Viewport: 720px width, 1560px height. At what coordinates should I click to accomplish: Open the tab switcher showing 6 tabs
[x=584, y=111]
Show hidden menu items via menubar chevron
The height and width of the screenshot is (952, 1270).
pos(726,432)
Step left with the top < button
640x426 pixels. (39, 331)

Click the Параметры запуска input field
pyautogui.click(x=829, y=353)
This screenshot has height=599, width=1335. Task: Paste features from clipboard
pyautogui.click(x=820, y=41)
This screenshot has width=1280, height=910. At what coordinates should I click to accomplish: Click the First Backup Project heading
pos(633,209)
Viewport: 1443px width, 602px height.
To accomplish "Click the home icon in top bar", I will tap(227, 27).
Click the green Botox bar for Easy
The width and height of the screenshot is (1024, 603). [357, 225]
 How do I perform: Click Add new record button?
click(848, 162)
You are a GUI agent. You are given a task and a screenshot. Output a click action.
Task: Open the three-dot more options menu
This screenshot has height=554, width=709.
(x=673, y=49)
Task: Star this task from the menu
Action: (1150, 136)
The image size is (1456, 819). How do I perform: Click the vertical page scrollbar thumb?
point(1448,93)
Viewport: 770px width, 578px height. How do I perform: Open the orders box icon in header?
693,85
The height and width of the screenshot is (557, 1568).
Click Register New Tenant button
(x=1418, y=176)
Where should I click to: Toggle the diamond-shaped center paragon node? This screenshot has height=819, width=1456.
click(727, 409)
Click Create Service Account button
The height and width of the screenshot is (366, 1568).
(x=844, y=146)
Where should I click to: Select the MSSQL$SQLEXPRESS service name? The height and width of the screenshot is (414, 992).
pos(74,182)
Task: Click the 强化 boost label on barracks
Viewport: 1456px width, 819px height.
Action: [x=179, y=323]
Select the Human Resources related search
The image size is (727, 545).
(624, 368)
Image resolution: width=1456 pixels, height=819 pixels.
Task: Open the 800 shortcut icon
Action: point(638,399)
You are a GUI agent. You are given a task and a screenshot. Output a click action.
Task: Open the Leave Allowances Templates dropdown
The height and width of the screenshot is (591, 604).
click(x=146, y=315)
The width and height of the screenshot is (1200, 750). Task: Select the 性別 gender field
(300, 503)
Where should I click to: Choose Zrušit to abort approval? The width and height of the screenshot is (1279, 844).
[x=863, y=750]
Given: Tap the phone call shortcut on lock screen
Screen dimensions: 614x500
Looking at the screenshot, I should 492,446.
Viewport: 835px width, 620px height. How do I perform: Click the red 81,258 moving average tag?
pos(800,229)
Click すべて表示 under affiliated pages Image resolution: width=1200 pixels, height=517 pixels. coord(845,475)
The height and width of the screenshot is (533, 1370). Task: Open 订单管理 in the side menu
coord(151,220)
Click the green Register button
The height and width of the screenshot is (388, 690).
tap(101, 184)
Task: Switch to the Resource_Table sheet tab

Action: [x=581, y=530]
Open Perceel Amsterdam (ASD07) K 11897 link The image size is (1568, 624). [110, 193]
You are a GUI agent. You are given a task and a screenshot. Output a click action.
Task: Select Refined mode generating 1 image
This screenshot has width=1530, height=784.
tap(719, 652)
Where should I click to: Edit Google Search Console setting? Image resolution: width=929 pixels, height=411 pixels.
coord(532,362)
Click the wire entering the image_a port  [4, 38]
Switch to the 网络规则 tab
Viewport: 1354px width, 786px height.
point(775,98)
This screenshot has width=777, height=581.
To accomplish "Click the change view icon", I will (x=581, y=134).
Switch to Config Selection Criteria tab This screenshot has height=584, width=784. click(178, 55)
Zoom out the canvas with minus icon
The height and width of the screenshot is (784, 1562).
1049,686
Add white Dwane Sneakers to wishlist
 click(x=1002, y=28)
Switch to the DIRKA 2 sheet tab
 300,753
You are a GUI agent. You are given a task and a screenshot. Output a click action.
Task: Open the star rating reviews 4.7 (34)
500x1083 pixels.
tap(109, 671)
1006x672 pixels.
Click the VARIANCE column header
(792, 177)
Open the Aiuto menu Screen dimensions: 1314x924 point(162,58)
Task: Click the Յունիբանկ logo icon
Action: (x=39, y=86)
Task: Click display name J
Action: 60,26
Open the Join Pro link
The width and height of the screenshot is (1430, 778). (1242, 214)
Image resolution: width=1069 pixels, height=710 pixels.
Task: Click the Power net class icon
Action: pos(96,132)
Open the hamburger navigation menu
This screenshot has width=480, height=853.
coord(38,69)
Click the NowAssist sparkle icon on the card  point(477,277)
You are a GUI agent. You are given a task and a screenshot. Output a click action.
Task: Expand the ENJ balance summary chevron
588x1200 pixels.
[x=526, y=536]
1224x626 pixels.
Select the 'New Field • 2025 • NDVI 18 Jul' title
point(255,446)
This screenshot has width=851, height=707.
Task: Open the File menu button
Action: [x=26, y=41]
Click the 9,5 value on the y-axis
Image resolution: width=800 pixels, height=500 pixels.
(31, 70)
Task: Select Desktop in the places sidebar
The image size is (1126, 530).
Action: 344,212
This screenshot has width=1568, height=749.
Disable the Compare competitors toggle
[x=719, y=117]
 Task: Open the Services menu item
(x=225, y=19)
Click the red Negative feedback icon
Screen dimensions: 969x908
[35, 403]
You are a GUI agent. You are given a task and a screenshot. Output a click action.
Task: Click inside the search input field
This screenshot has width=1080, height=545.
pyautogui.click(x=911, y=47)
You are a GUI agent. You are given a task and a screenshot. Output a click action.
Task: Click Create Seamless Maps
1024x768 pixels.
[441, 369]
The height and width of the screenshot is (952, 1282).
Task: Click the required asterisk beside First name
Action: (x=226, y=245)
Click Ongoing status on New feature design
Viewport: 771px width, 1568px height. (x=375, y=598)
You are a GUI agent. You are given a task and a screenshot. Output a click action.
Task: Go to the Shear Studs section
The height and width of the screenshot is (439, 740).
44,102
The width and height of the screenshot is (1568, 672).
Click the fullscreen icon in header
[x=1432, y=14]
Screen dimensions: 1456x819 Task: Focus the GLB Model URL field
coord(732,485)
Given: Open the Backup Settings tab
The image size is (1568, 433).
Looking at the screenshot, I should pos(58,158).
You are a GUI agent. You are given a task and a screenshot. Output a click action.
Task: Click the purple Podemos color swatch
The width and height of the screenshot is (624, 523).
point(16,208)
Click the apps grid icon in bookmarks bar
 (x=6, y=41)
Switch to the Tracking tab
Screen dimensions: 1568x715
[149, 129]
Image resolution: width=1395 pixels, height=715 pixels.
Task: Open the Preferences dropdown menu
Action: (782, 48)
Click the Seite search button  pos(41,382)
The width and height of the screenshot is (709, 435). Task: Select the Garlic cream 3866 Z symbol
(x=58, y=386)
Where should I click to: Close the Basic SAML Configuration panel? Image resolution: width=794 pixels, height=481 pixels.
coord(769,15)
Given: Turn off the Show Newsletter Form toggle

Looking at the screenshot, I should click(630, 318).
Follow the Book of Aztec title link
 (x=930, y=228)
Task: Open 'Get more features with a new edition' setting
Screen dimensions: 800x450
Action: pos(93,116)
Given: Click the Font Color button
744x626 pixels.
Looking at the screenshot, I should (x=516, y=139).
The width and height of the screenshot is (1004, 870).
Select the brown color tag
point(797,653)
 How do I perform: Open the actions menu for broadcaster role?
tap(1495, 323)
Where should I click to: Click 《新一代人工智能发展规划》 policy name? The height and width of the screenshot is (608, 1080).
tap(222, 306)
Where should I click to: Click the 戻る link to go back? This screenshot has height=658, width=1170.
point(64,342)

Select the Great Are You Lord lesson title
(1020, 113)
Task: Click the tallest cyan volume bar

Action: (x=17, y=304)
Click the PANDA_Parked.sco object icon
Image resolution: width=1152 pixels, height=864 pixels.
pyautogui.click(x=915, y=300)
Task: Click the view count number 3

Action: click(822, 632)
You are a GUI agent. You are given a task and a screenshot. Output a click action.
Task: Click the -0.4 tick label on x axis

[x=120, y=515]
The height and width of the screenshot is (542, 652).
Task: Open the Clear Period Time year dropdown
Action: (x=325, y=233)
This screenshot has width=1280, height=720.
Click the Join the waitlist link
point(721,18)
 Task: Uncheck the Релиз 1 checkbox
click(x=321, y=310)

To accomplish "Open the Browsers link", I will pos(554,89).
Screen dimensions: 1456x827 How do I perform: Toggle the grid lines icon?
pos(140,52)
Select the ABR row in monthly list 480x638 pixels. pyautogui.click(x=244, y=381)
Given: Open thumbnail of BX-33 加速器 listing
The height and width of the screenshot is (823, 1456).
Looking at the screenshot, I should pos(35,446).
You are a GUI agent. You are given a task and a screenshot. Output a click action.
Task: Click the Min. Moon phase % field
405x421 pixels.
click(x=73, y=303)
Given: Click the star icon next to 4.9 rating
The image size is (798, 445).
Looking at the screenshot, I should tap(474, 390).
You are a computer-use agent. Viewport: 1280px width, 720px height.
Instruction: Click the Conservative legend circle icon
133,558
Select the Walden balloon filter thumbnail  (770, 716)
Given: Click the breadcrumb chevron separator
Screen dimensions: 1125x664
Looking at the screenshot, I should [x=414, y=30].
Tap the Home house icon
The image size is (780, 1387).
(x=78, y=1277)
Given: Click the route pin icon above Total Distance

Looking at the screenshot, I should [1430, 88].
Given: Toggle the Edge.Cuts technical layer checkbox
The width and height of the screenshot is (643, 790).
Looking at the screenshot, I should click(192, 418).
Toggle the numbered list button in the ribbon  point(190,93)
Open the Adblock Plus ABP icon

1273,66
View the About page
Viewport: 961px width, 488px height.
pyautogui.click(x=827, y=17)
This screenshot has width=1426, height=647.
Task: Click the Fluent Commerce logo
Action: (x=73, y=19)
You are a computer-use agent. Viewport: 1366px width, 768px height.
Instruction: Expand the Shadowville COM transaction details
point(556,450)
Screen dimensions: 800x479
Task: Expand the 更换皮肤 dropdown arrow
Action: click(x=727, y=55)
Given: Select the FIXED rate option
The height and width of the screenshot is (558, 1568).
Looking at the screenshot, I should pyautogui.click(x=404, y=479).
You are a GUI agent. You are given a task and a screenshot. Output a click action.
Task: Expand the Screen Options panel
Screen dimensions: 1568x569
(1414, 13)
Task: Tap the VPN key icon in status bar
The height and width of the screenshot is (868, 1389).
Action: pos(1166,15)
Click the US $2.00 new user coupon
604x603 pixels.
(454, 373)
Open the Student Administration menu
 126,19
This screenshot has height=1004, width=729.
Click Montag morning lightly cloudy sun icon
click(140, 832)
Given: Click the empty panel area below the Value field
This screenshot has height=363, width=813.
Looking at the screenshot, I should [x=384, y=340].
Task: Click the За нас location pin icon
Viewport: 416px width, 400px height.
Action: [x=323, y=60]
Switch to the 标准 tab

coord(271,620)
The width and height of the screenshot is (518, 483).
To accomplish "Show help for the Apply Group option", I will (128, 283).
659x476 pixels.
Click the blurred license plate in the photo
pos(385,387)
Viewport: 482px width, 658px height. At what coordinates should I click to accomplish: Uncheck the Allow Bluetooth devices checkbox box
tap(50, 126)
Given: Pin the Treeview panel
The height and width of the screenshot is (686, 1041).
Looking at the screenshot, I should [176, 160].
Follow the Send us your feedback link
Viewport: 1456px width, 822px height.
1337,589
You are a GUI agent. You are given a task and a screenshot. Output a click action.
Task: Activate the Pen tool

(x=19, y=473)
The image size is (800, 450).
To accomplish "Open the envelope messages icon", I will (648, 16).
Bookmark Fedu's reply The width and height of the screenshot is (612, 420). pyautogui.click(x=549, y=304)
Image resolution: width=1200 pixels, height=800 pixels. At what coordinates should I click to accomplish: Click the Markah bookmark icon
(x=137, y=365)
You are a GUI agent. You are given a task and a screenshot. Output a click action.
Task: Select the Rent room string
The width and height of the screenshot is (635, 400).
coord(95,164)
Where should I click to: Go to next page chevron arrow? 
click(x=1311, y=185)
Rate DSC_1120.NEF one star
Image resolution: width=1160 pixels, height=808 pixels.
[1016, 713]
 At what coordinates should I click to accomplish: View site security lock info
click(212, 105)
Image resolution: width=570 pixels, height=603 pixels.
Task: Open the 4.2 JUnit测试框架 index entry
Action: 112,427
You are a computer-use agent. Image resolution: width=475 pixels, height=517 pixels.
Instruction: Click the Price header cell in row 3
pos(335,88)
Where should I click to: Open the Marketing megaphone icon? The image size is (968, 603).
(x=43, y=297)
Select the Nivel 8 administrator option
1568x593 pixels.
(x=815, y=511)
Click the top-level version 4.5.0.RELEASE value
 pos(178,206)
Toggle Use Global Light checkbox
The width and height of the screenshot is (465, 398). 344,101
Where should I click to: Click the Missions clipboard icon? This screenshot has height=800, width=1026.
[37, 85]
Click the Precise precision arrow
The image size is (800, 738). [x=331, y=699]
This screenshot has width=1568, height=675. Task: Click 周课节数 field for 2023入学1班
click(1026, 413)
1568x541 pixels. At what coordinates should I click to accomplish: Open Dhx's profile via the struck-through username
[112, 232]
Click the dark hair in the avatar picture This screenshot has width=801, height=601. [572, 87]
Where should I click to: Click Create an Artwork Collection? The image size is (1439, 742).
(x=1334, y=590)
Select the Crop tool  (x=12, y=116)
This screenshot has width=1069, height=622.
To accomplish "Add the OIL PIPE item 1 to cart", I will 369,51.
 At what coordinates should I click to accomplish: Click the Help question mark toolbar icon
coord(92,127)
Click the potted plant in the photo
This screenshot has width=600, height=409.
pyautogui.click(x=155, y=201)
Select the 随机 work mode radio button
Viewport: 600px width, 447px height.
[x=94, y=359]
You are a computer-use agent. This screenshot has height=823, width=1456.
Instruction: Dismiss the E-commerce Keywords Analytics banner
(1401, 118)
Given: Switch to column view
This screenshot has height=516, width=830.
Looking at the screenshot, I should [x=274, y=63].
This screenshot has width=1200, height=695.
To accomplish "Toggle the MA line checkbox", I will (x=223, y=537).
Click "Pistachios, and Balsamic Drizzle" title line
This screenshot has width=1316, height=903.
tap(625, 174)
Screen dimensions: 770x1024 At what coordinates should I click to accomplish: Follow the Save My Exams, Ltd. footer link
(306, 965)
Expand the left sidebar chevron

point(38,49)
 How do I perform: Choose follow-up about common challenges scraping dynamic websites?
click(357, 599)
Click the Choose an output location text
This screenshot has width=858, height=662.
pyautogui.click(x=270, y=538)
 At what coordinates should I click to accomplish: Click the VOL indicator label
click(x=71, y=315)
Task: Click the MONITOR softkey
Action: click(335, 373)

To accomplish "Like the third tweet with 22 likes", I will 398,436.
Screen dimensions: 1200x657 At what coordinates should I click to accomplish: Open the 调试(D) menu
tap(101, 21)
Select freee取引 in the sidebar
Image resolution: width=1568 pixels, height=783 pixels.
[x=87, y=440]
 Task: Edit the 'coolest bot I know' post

__________

*Aim of the exercise:* List the lines of the entries that include "will".

*Response box:*
To accomplish "Click the home icon in top bar", I will tap(227, 27).
To accomplish "Click the change view icon", I will (x=581, y=134).
To accomplish "Open the Browsers link", I will pos(554,89).
To accomplish "Show help for the Apply Group option", I will (128, 283).
To accomplish "Open the envelope messages icon", I will (648, 16).
To accomplish "Add the OIL PIPE item 1 to cart", I will 369,51.
To accomplish "Toggle the MA line checkbox", I will (x=223, y=537).
To accomplish "Like the third tweet with 22 likes", I will 398,436.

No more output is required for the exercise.